Chronique

David Enhco

Family Tree

David Enhco (tp), Thomas Enhco (p), Florent Nisse (b), Gautier Garrigue (dms), Quatuor Voce (Cécile Roubin, Guillaume Latour, Guillaume Becker, Lydia Shelley), Caroline Casadesus (voc), Célia Kaméni (voc), Michel Portal (clb).

Label / Distribution : Nome

Il ne faut jamais oublier que derrière tout musicien se cache… un être humain, avec un cœur qui bat fort et des émotions qui affleurent. Cette ouverture en forme de boutade est une façon d’expliquer que David Enhco a choisi de jouer cartes sur table et d’exposer à tous son jeu le plus intime. Le trompettiste sait d’où il vient et sa reconnaissance envers celles et ceux qui lui ont permis d’avancer sur son chemin n’est pas le moindre de ses stimulants. À 35 ans, ce fils de chanteuse lyrique (Caroline Casadesus), petit-fils de chef d’orchestre (Jean-Claude Casadesus), et dont le beau-père n’était autre qu’un certain Didier Lockwood, a voulu enregistrer un disque en forme de merci. Mariant jazz et musique classique, il associe un quartet où l’on retrouve ses plus fidèles compagnons : Thomas Enhco, frère pianiste qui signe la plupart des arrangements, Florent Nisse (contrebasse) et Gautier Garrigue (batterie), à un quatuor à cordes (le Quatuor Voce), auxquels viennent ajouter leurs voix Caroline Casadesus et Célia Kaméni, chanteuse qui côtoie depuis une dizaine d’années The Amazing Keystone Big Band, dont David Enhco est l’une des quatre têtes pensantes. Sans oublier le passage amical d’un grand monsieur, le toujours jeune Michel Portal.

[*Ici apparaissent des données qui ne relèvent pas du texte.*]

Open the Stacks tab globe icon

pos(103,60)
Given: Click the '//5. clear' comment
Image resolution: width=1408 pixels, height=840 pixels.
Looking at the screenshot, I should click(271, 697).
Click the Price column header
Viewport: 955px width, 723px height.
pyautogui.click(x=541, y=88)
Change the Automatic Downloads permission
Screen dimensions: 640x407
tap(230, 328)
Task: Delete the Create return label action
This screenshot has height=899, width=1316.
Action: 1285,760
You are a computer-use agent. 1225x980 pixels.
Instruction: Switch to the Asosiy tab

Le menu de Family Tree, au-delà de sa nature généalogique, est assez copieux et témoigne du soin apporté par les frères Enhco à une réalisation sans faute d’un point de vue formel : les compositions personnelles, très mélodiques, viennent trouver place parmi quelques thèmes signés Monteverdi, Poulenc ou John Lewis ; çà et là un poème signé Paul Verlaine ou Heinrich Heine, dit ou chanté par l’une ou l’autre des invitées, s’offre à la façon d’une échappée ; pour exhausser les saveurs de l’ensemble ainsi constitué, des arrangements raffinés, presque soyeux, aux accents nostalgiques. Au bout du compte, une richesse de couleurs exposées durant une heure et dont les nuances illuminent tout particulièrement les interventions fraternelles au piano ou à la trompette. On est parfois à deux doigts de regretter une pointe de folie ou d’inattendu – cette incertitude fébrile si particulière qui fait le jazz – avant de comprendre que tel n’est pas le propos d’un disque dont les ambitions sont tout autres. Ici, il s’agit avant toute chose d’exprimer un profond désir de rassemblement et de manifester une volonté de consensus, sans que celui-ci soit synonyme d’affadissement. Et c’est bien ce qui se trame au fil des thèmes : comme une voie heureuse minutieusement tracée vers un paysage aux reliefs d’une réelle douceur teintée d’un soupçon de mélancolie. Family Tree est tout autant une évocation des jours heureux, voire insouciants, qu’un regard porté en direction des absents. Publié le jour anniversaire de la disparition de Didier Lockwood, ce disque ouvert à bien des émotions se présente comme un cadeau, adressé sans doute au violoniste en premier lieu, mais dont chacun·e d’entre nous pourra découvrir les délicatesses avec plaisir.